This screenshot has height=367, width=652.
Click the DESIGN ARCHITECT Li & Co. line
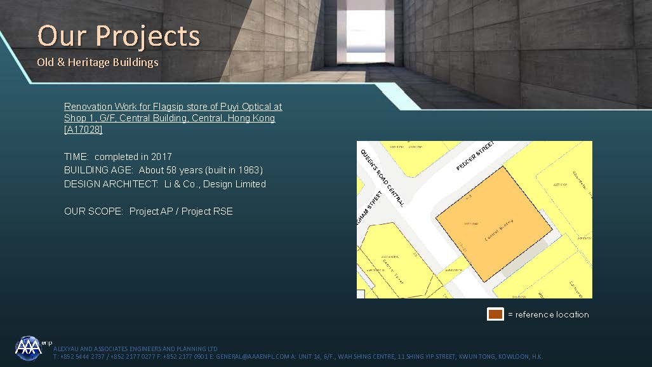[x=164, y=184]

---

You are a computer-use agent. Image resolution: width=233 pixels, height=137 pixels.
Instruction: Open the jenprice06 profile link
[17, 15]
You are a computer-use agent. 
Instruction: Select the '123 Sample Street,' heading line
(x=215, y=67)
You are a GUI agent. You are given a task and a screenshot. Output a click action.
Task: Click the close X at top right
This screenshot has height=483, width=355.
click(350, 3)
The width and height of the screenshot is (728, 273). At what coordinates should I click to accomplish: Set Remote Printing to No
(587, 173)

WHAT THIS TASK INVOLVES: If a line in the entries above contains "agent", report it.

RESPONSE TO THE TASK:
You are a computer-use agent. Image resolution: width=233 pixels, height=137 pixels.
You are a computer-use agent. 
You are a GUI agent. You are given a task and a screenshot. Output a click action.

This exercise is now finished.